Plus fines don't hold much teeth in many states. You have to do that research for your state. Fines are just "punitive" charges to correct something. They really don't hold anyone to anything. You can not lien for fines (accept in some creative bookkeeping). You can not foreclose for fines. Suing for fines really holds no benefit. Why? Even if you won the lawsuit doesn't mean that person can't just sell their property and leave without paying. HOA's are not allowed to have anyone's social security #'s so garnishing wages may be difficult to pursue. Plus lawsuit judgments have time limits and left long enough most people will forget they happened.

So in my opinion wouldn't lose myself too much in the fines. It should be documented yes if it is allowed by your state. Otherwise it's not really something that I would turn some yard at.

Former HOA President
JohnC46
(South Carolina)

Posts:9678


07/19/2020 8:41 AM  
Cocho

If still under developer control than the developer has the power (votes) to amend the Covenants and Bylaws. Ask them to do so.
CathyA3
(Ohio)

Posts:1120


07/19/2020 9:17 AM  
Posted By JohnC46 on 07/19/2020 8:41 AM
Cocho

If still under developer control than the developer has the power (votes) to amend the Covenants and Bylaws. Ask them to do so.





Maybe.

Let's say the developer currently has 70% voting power, the other 30% held by homeowners.

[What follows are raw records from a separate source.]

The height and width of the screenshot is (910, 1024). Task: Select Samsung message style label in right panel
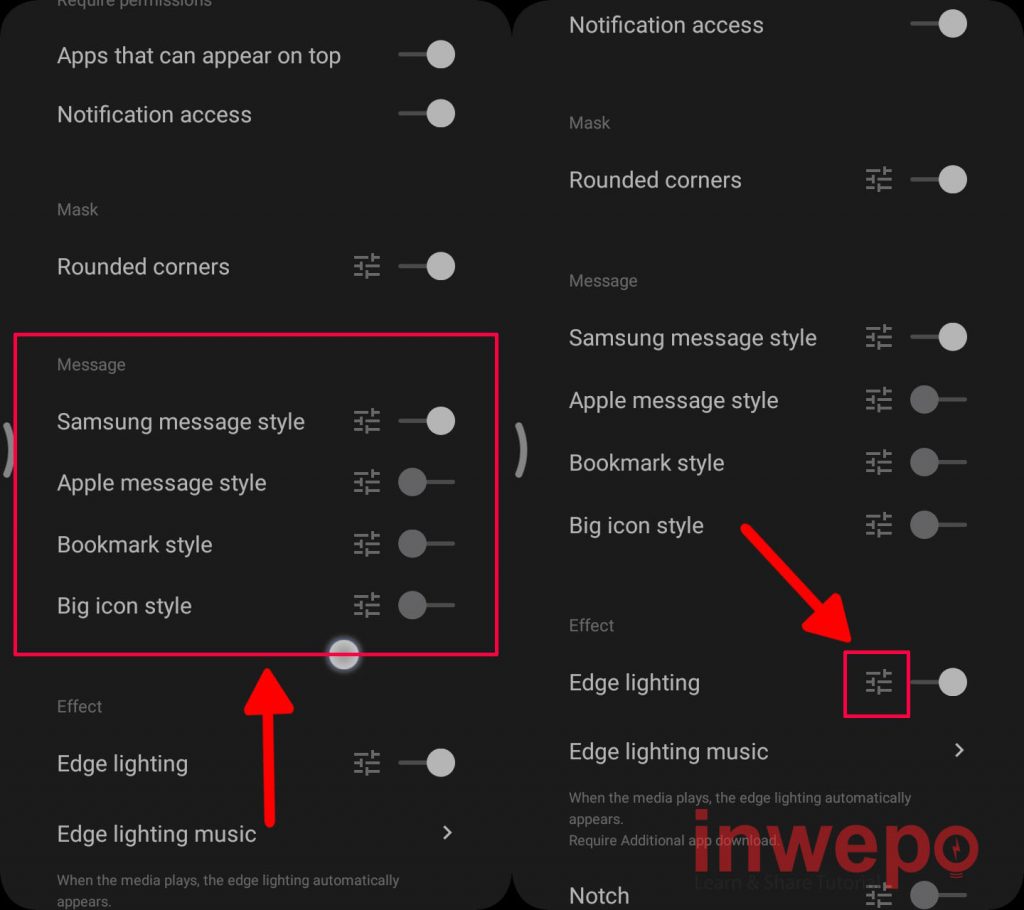692,338
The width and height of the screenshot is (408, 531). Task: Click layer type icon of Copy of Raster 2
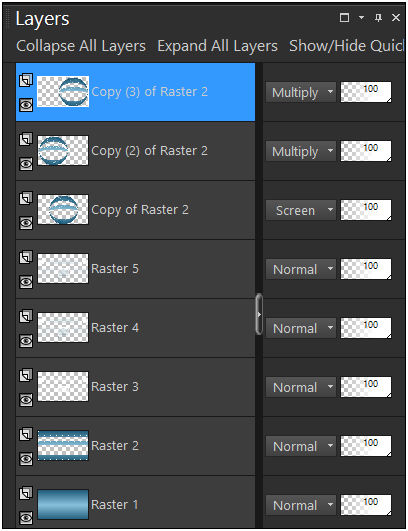[26, 198]
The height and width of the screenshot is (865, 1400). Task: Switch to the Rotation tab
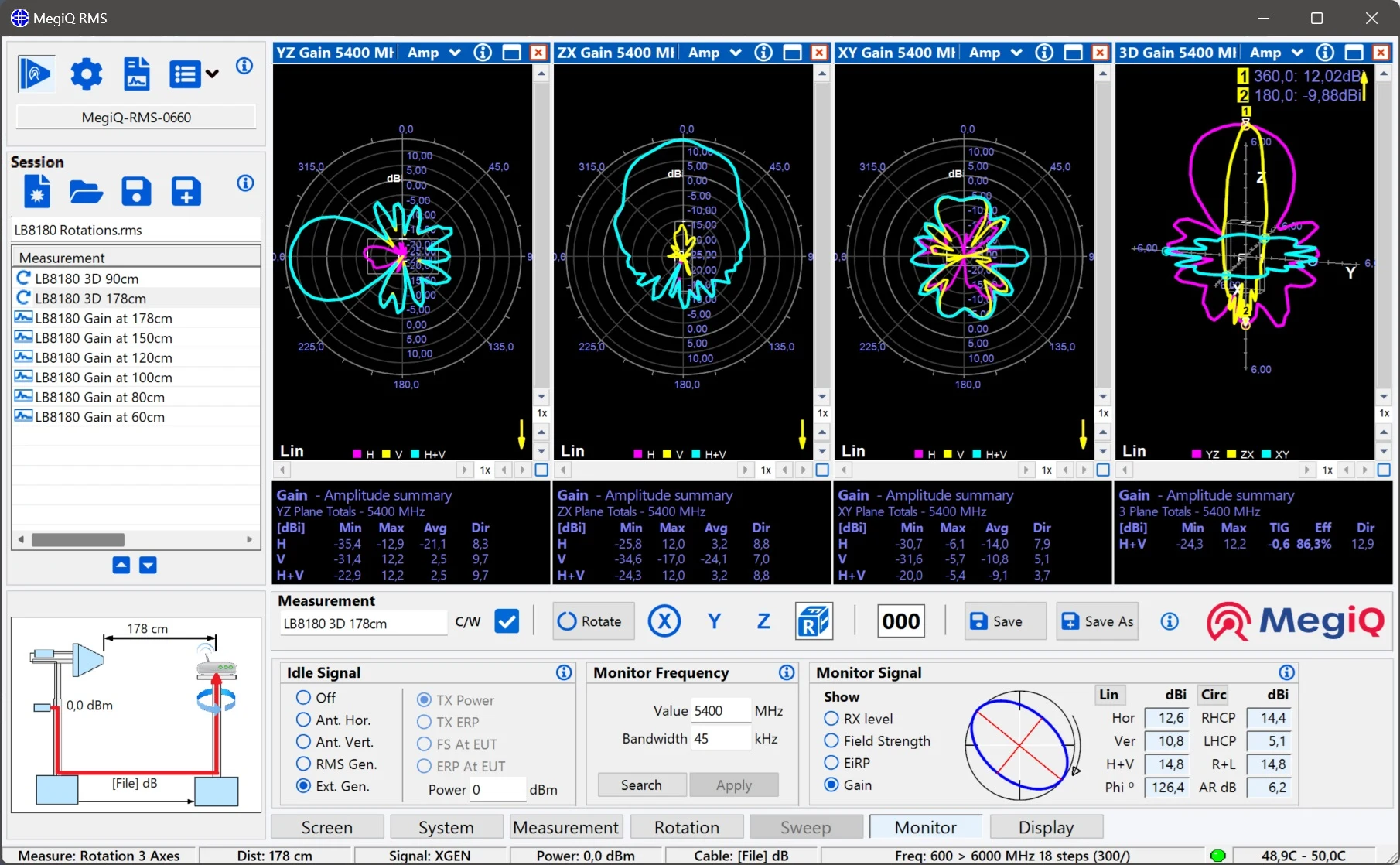(x=686, y=827)
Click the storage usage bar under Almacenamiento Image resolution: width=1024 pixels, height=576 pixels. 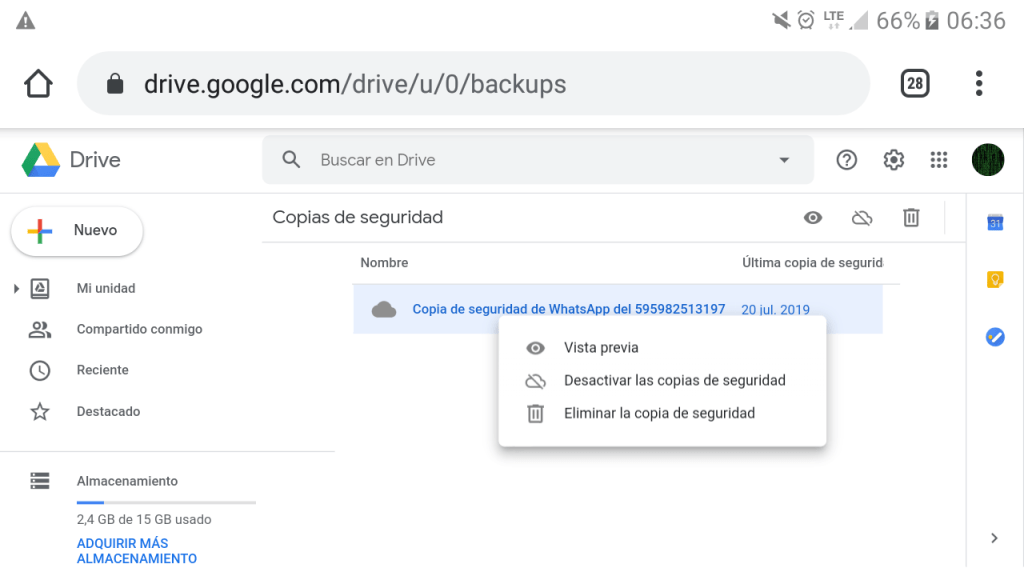(x=166, y=500)
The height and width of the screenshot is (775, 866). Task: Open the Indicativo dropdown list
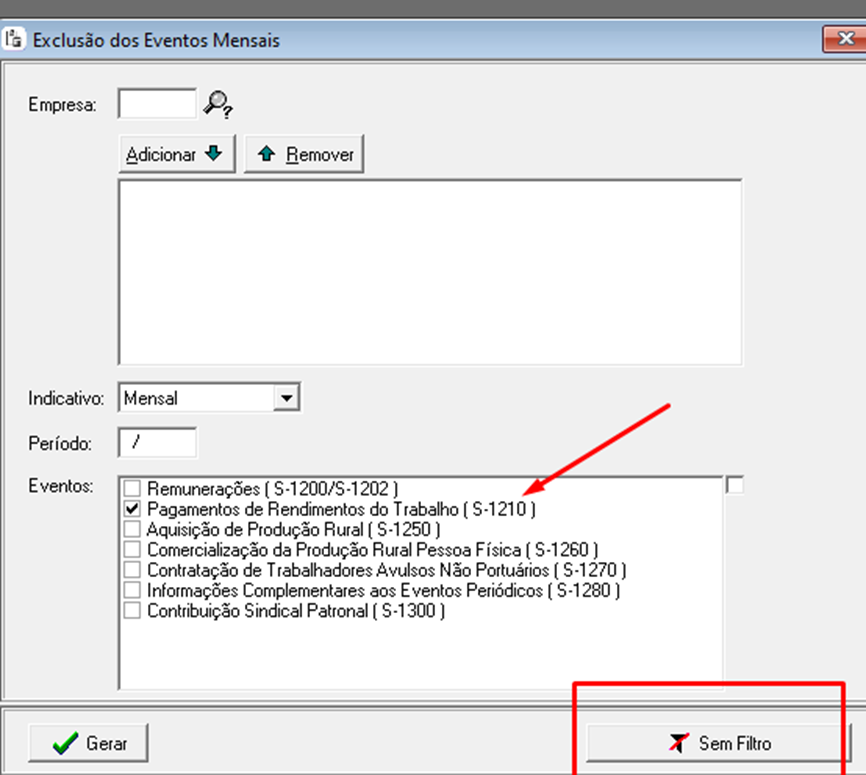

If your governing docs/state laws require a 67% super-majority to approve an amendment, then the developer can do what he wants. If your governing docs/state laws require a 75% super-majority, then the developer needs help from homeowners controlling at least 5% of the voting power.

Or are you saying that if the developer still controls, then he can override the contract provisions (CC&Rs) of the homeowners who have bought homes? That seems wrong to me.

(On the other hand, if the developer had wanted the HOA to have fining power, why wouldn't he have put it in the CC&Rs to start with, thus avoiding the need for a vote altogether? Either he overlooked it, or he doesn't want it - and in the latter case he controls enough of the vote to prevent the amendment from passing until enough homes have been sold.)
GeorgeS21
(Florida)

Posts:2902


07/19/2020 9:41 AM  
Concho,

Agree with those who say - get the developer to amend the CCRs - THIS IS IMPORTANT - and timely - if the developer is still in control, GET THIS DONE.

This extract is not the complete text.